しかし、学ぶべきなのは完成したプロジェクトではなく、その人がどう考え、どう意思決定し、どう未来を設計しているのかという「設計思想」です。
その思考を理解した上で、自分自身の理想を描く。
それが、本当の意味で学ぶということではないでしょうか。
自分だけのブリーディングを作る
ボールパイソンには、数え切れないほど多くのモルフがあります。
だからこそ、自分だけの色を出していい。
自分だけの方向性を持っていい。
もし世界中の人が同じ答えだけを追い続けたら、新しいプロジェクトは生まれません。
新しい価値も生まれません。
業界は発展しなくなってしまいます。
過去に世界を変えてきたプロジェクトも、最初は誰かが「自分ならこうしたい」と考えたところから始まっています。
人は迷う。だから設計思想が必要になる
もちろん、人は迷います。
私自身も迷います。
「この方向性でいいのか。」
「もっと別の可能性があるのではないか。」
そう思うことは何度もあります。
だからこそ、一度決めた設計思想を定期的に見直し、方向性を確認することはとても重要です。
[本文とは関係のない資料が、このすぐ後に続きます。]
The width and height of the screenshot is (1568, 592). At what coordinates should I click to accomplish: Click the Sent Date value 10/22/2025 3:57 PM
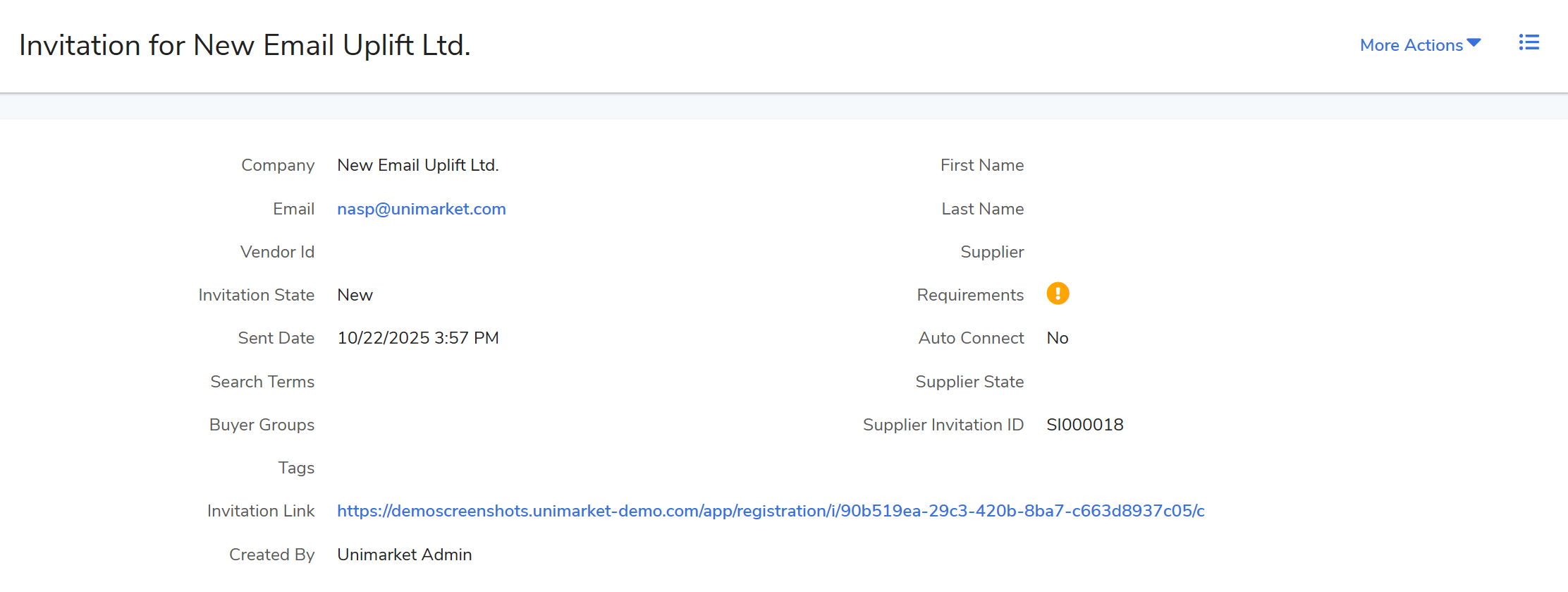point(417,338)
一方で、答え合わせばかりを繰り返していると、ブリーディング本来の楽しさまで失われてしまうように感じています。
H2Mが提供したい価値
H2Mがこれから提供していきたいものは、生体だけではありません。
「この組み合わせなら正解です。」
そんな答えを売るつもりはありません。
一人ひとりが、
「自分はどんな個体を作りたいのか。」
「どんな未来を実現したいのか。」
その設計思想を一緒に考え、整理し、形にしていく。
それこそがH2Mの役割だと考えています。
世界トップブリーダーから学び、日本の環境に合わせて再構築し、お客様一人ひとりの未来へ落とし込む。
私たちは、その「思考」を届けるブランドでありたいと思っています。